What needs to be done:
Copy the records below exactly, leaving out any pictures.
>>>>
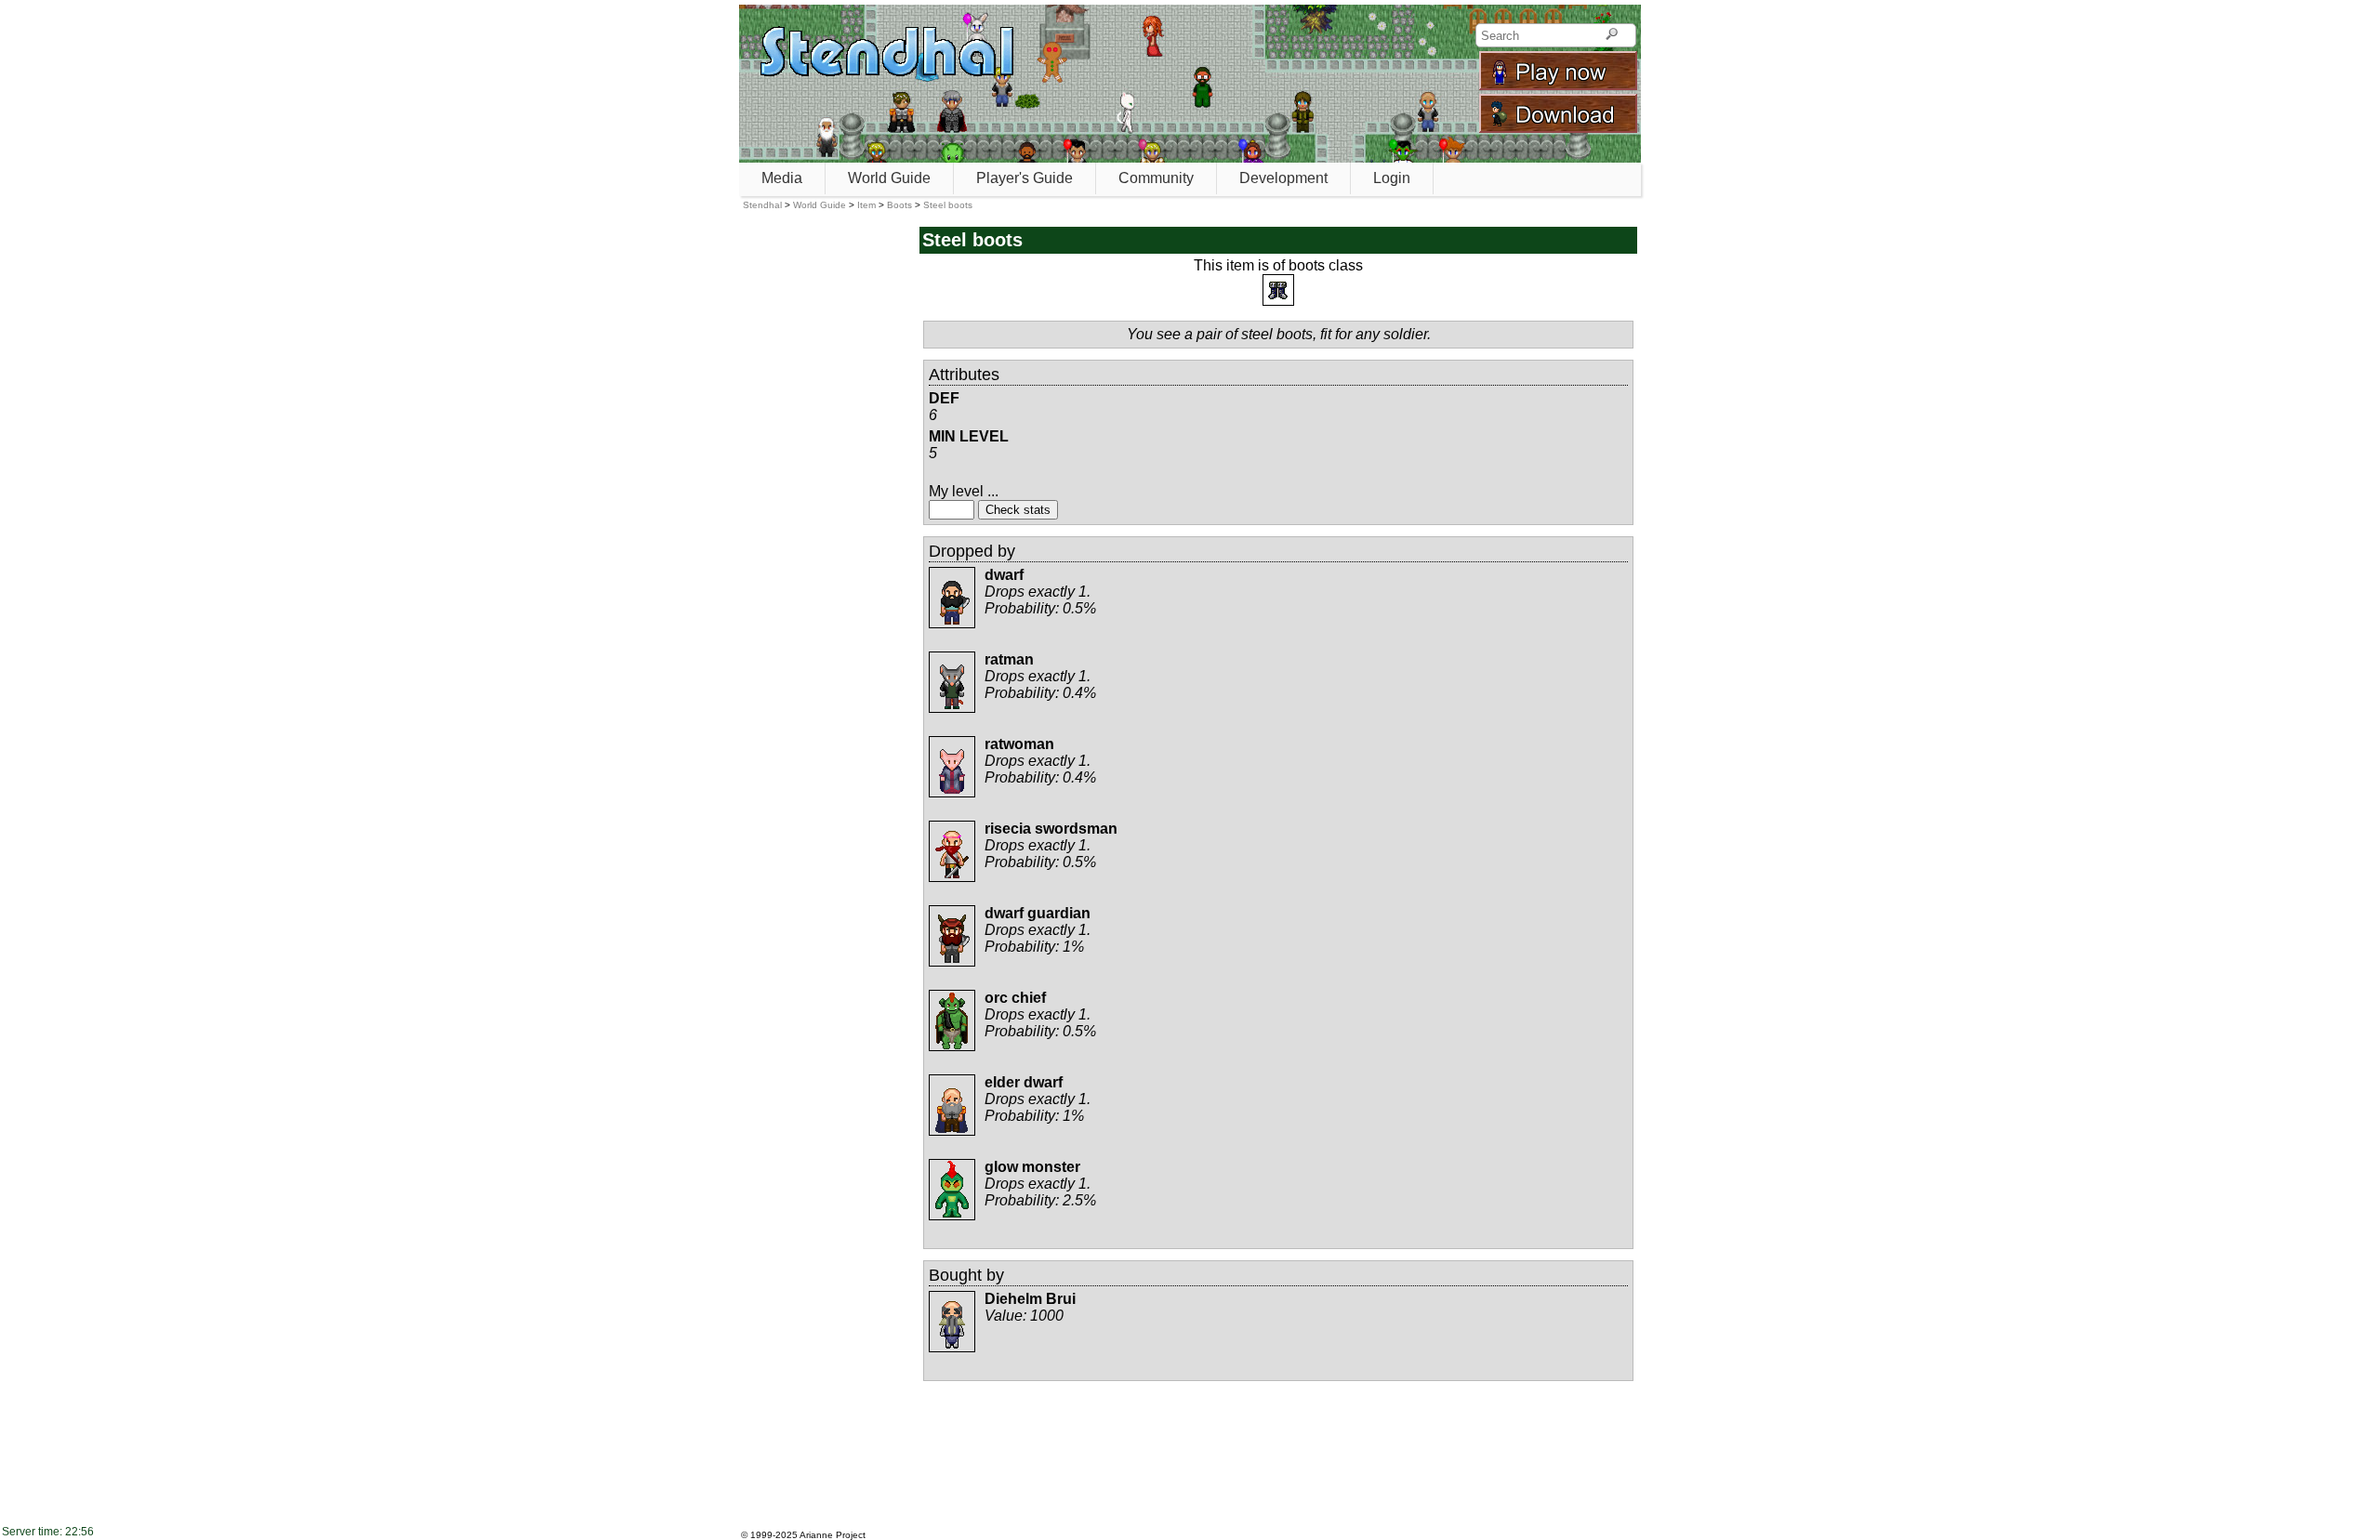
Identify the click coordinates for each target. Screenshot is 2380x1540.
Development (1283, 178)
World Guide (889, 178)
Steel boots (947, 205)
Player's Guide (1024, 178)
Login (1391, 178)
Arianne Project (833, 1535)
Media (781, 178)
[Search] (1611, 35)
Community (1156, 178)
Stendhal (762, 205)
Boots (899, 205)
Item (866, 205)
<<<<
Result of this task:
Identify the click coordinates for each target. Screenshot is 2380x1540.
Development (1283, 178)
World Guide (889, 178)
Steel boots (947, 205)
Player's Guide (1024, 178)
Login (1391, 178)
Arianne Project (833, 1535)
Media (781, 178)
[Search] (1611, 35)
Community (1156, 178)
Stendhal (762, 205)
Boots (899, 205)
Item (866, 205)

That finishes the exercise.